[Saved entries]
※
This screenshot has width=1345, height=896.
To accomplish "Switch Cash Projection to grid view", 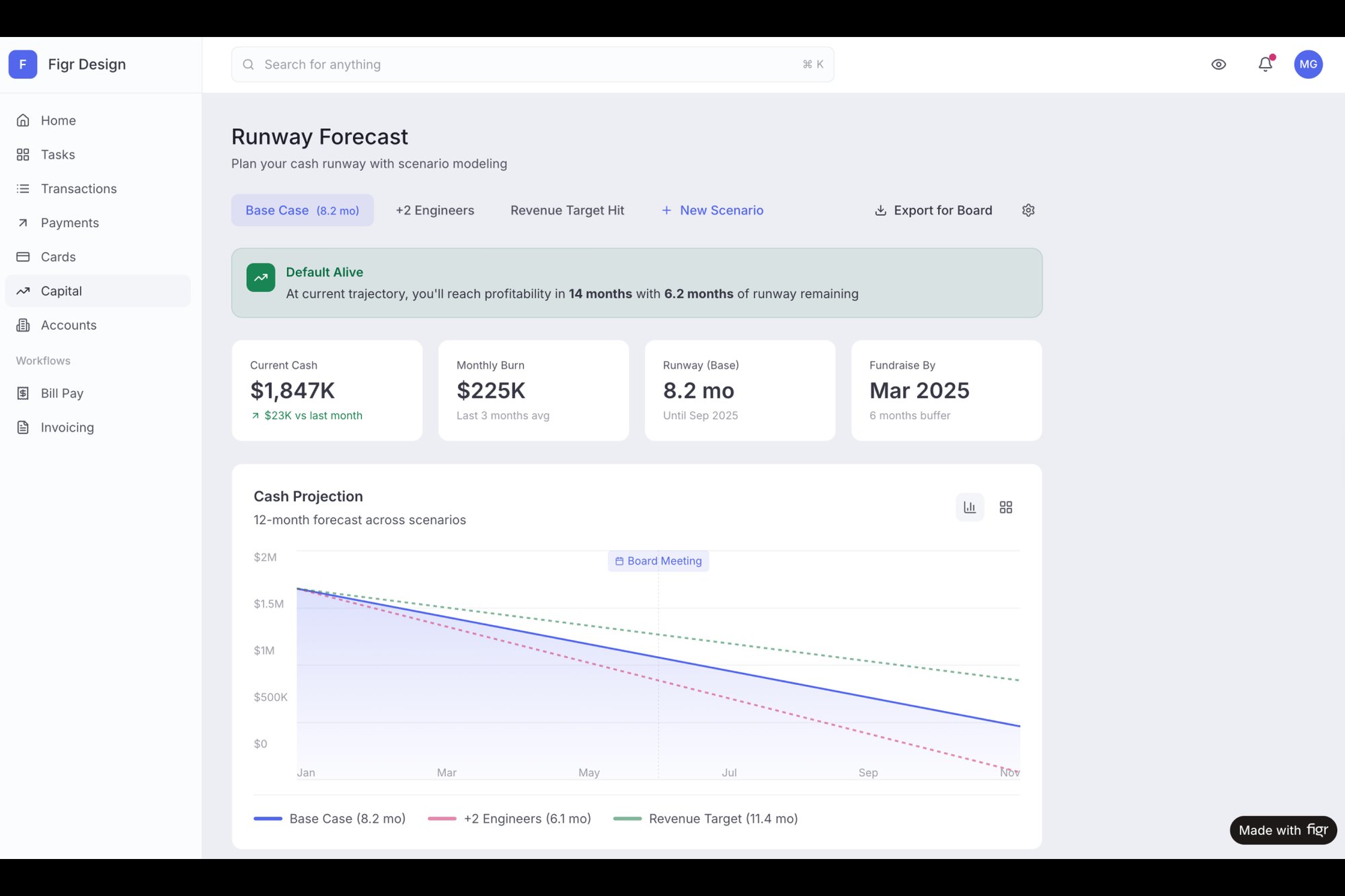I will 1005,507.
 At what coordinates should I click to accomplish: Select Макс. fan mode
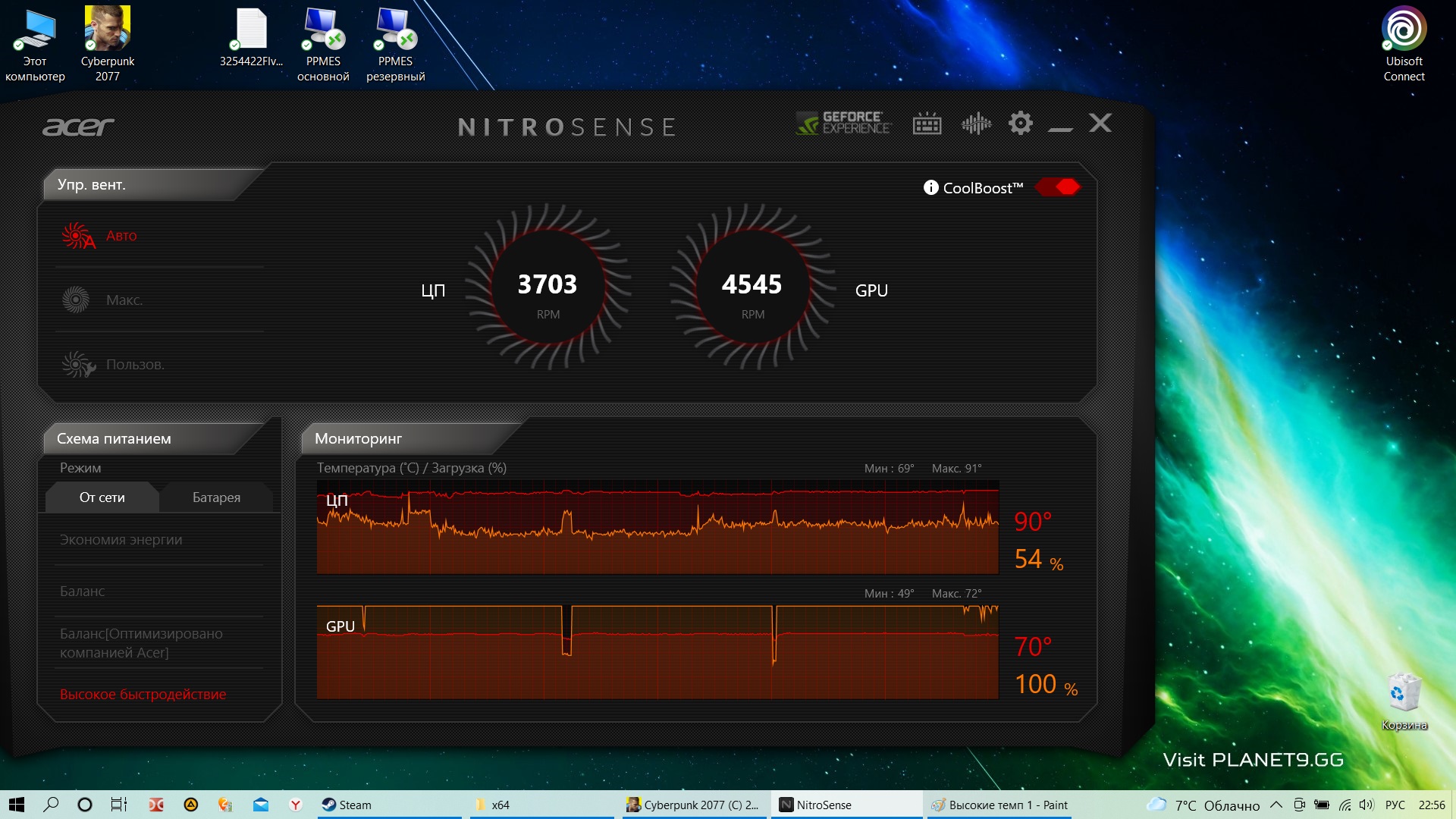click(x=124, y=300)
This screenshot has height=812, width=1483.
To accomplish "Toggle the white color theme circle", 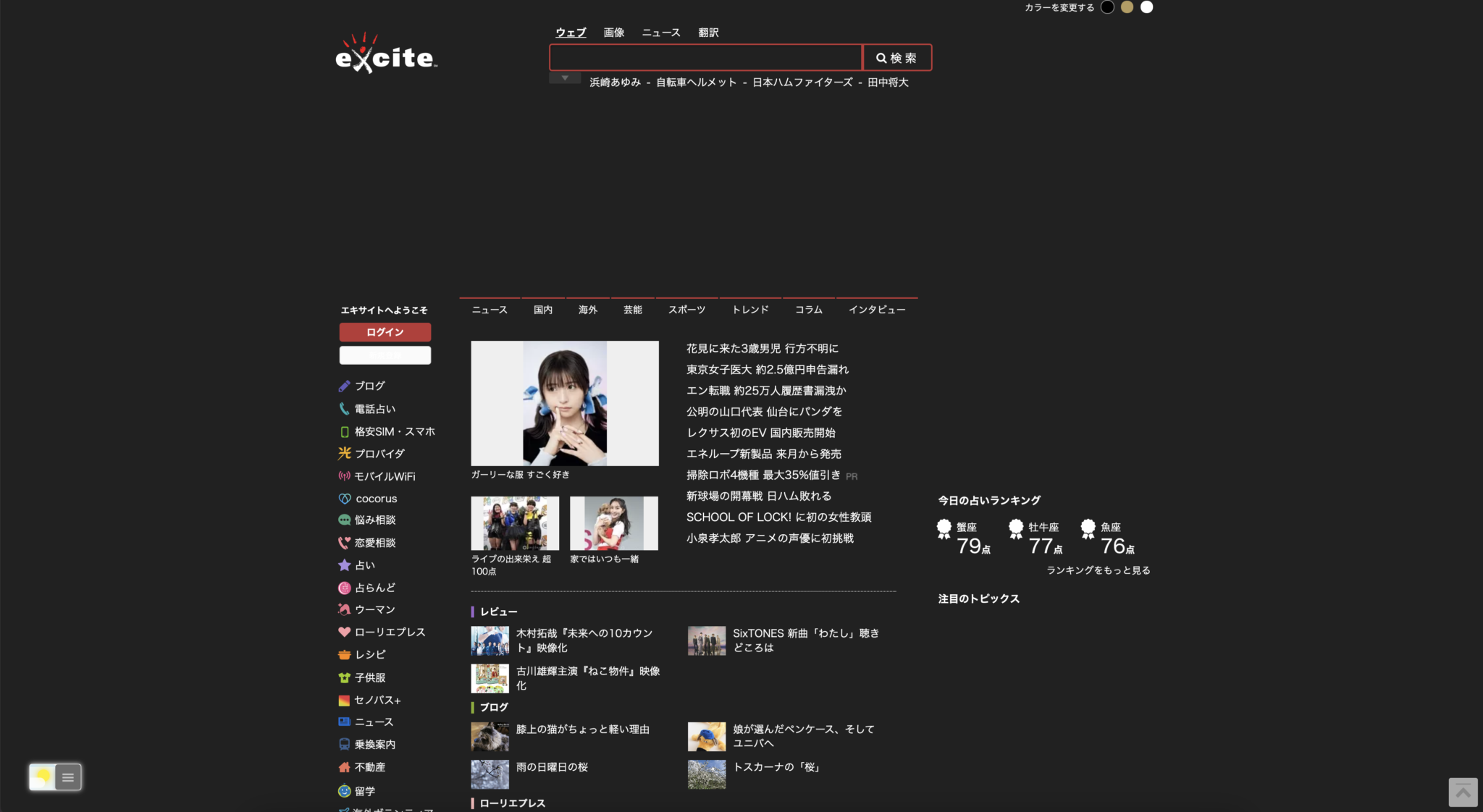I will pos(1148,7).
※
[THE PROBLEM]
The answer must be a single number: the count of lines in the entries that include "This".

[ANSWER TO THE PROBLEM]
2